Posted: Wed Oct 05, 2005 4:37 pm
by Toy
Training can help no doubt. I find that folks that improve by climbing indoors though really like climbing indoors and are motivated by it. Climbers that genuinely hate the gym don't see the returns like the more motivated. If you are motivated to get better, you need to train (indoors or out, regardless of whether or not it is plastic or stone). I don't get to the cliff but 1 day a week at most. Sometimes I go long stretches without making it to the cliff at all, and I don't have a gym. So I spend way more time going to the cliff and "training". To me this is fun because I know I'll be stronger the next time I hit the cliff. At the end of the day, climb until failure. I have seen very quick returns this way. It's also a good training practice to onsight routes. I get more benefit from onsighting a route far below my limit than running laps on something I have dialed. That (lap running) has its place, but also has limits.

By the way this is the same reason motivated beginner climbers usually improve very quickly. They are always getting on route over their head (whatever that means) and falling all over them. They fall off very quickly, but they are very pumped when they do fall.

Just my 2 cents. Of course I suck so you may what to disregard all of the above!

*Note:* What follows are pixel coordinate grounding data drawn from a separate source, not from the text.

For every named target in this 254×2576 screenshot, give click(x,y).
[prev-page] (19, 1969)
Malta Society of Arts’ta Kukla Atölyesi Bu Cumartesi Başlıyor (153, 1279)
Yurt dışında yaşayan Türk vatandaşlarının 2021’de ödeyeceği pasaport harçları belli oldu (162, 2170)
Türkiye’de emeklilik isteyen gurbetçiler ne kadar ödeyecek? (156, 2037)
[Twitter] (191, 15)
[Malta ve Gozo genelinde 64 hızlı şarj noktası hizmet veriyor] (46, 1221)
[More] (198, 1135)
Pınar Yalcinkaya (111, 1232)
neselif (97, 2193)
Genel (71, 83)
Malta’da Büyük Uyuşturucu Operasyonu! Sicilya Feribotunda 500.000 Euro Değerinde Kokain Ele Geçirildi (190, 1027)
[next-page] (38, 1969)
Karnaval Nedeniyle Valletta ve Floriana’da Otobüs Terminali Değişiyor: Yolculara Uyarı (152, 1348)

Posted: Wed Oct 05, 2005 4:37 pm
by Wes
If you are stuck at at level, and you have the drive to climb *harder* (numbers, pitches, problems, different styles, etc) then you have to change the way you are doing things. Maybe that means bouldering. Maybe it means yoga. Maybe technique/mental training. Maybe it means diet and hard core cardio. Or maybe it just means increasing what you are doing now. Or maybe it means taking a break. The only given, though, is that if you want things differnet then they are now, then something, somewhere, somehow, has to change. The tricky part is figuring out what that change is. I still think more power is the best way to break through to the next level, esp. for intermedate/advanced climbers.

Posted: Wed Oct 05, 2005 5:51 pm
by Paul3eb
i have found large amounts of heroine and a healthy diet that includes regular doses of epikak can really help you break on through..

Posted: Wed Oct 05, 2005 5:55 pm
by Wes
Paul3eb wrote:i have found large amounts of heroine and a healthy diet that includes regular doses of epikak can really help you break on through..
I find I climb better around super hero women as well.